Directives:
1) In the GTO restoration thread, about how much does a sweet body restoration cost in N.Y.?
2) Rewrite the GTO restoration thread from "There's a LOT" to "(Nov 24, 2011)", putting "frame" in place of "chassis".
3) Continue the GTO restoration thread from where it stops.

Excerpt provided:
══════

There's a LOT of work there....trim restoration/chrome alone = $$$$ As far as body parts go, you can find original fenders, doors, hood, trunk lids that aren't rusted. the quarter panels and roof are the big problems!....how is the chassis? A sweet body resto in N.Y. is about $35,000....That car Needs everything , BUT it is still a GTO....It is a shame, nothing looks wore out, just shot from sitting.....Eric


----------



## FlambeauHO (Nov 24, 2011)

Makes me sad too, 25k easy. Like these guys said, put it in the garage and gut it. See how bad it really is, you could spread the money out over years... might be worth doing the resurrection to pass it down.


----------



## crustysack (Oct 5, 2008)

You are asking "is it worth it?" to restore your dads (original owner) gto . Money wise no, you will spend 25-40k on a car that will be worth 20k when done. So if you are going to restore it to try and sell it for a profit it is NOT worth it. If you are going to restore your dads car to its former glory and keep it in the family and maybe pass it down to your offspring then it is completely worth it. You will have a car that has been in your family for over 50 years and the cool factor there is immeasurable. Those are the two sides of this from a logical, financial standpoint it is a bad investment, but for the sentimental ,and intrinsic value of this car then its a great investment. You need to decide if you want to invest the time and money for your own satisfaction.


----------



## jaymay75 (Feb 16, 2012)

══════

Information shown:
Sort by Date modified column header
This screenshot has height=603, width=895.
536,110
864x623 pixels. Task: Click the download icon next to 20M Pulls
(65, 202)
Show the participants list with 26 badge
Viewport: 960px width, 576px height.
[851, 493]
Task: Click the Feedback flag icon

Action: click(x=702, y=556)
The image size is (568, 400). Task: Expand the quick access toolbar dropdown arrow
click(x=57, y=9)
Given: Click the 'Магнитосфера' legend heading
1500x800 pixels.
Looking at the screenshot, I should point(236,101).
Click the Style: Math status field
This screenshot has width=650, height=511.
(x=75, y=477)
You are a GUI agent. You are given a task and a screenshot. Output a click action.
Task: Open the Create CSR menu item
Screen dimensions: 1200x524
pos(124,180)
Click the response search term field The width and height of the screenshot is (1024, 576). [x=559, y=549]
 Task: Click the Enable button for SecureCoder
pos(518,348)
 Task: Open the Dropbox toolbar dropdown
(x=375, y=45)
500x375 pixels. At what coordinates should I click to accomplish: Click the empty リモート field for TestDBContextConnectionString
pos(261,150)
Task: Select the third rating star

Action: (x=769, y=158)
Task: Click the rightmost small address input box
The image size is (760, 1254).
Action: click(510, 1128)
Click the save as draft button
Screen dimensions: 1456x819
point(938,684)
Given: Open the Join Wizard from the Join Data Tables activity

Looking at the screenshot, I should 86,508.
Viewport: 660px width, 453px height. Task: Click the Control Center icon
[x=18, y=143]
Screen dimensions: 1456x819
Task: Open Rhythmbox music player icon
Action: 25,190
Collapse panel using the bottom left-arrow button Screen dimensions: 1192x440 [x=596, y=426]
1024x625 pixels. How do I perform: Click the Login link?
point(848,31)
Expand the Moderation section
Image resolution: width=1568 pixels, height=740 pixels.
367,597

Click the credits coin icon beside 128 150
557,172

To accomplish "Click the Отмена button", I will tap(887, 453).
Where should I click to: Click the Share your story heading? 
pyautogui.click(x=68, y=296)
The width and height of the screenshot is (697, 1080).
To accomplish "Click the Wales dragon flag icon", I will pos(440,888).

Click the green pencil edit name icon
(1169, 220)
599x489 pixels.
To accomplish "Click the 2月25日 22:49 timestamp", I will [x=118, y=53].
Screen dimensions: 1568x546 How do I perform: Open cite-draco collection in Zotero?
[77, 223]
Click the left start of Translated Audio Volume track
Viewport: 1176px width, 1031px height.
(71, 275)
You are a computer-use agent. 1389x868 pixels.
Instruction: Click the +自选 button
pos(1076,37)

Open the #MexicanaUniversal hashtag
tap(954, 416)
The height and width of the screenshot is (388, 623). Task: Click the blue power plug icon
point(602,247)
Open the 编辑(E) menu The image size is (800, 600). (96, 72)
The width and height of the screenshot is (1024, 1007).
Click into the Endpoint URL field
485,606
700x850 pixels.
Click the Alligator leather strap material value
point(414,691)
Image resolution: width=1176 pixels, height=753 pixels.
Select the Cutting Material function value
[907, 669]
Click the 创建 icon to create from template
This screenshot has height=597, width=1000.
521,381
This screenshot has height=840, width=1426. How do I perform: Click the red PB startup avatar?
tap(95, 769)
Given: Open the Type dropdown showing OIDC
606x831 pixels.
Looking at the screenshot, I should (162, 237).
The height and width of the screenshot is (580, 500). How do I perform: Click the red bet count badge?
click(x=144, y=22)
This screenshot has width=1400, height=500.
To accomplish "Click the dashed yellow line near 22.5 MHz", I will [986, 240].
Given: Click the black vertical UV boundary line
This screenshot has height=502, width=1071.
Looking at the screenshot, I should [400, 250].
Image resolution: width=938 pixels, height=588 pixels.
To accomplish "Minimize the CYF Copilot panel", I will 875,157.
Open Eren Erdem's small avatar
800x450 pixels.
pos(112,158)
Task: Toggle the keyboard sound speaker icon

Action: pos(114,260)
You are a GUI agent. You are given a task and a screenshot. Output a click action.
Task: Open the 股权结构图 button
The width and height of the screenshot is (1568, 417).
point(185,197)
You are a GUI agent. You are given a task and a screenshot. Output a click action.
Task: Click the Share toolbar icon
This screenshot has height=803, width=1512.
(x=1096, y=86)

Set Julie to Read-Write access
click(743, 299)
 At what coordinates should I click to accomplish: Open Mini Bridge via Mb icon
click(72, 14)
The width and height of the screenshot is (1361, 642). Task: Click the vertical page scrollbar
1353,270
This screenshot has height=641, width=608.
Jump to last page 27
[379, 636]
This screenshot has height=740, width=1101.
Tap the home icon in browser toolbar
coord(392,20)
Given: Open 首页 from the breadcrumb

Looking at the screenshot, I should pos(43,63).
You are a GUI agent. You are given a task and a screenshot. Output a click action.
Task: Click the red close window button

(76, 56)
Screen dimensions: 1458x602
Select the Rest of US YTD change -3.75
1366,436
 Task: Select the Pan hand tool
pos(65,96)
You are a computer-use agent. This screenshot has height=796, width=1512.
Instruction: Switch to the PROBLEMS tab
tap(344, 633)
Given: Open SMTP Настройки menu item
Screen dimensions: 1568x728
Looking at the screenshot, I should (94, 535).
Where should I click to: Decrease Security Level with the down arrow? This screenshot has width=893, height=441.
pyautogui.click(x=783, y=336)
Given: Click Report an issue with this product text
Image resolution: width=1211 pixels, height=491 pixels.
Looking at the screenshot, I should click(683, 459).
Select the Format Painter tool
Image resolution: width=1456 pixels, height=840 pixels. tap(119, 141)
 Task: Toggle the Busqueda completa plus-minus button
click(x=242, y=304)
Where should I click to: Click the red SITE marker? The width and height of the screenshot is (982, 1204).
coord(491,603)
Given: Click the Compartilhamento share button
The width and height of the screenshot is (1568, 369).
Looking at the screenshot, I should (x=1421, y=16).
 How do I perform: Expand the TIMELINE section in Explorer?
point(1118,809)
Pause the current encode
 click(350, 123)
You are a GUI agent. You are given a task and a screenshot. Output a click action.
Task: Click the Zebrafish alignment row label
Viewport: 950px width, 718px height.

══════

Exercise responses:
1) About $35,000.

2)
There's a LOT of work there....trim restoration/chrome alone = $$$$ As far as body parts go, you can find original fenders, doors, hood, trunk lids that aren't rusted. the quarter panels and roof are the big problems!....how is the frame? A sweet body resto in N.Y. is about $35,000....That car Needs everything , BUT it is still a GTO....It is a shame, nothing looks wore out, just shot from sitting.....Eric


----------



## FlambeauHO (Nov 24, 2011)

3)
Thank you for all of your feedback. I think I'm going to pass on restoring it. It think its a lost cause. 

If he would have kept it in a garage for 40 years, then I'd have something to work with. That didn't happen. 

Like many of you said, I'll spend 2x-3x what its worth to fix it. I was thinking of restoring it if I could spend under $10K...but I can't spend $20-40K on restoring it. That just isn't going to happen. 

I think I'm going to find a later model wrecked sports car and restore that - then sell it and do another. I did this with my 2004 F150 with 8,000 miles. I bought it wrecked and rebuilt it putting a new frame on it. It was a great project and I'm still driving that truck today. The pictures of it are in my original post. 

Good luck to all of you, and thanks for the feedback.


----------



## Logchain (Nov 29, 2011)

Jaymay if your interested in parting the car out I would be willing to buy some of the parts. Console, radio, grilles. Let me know if your interested.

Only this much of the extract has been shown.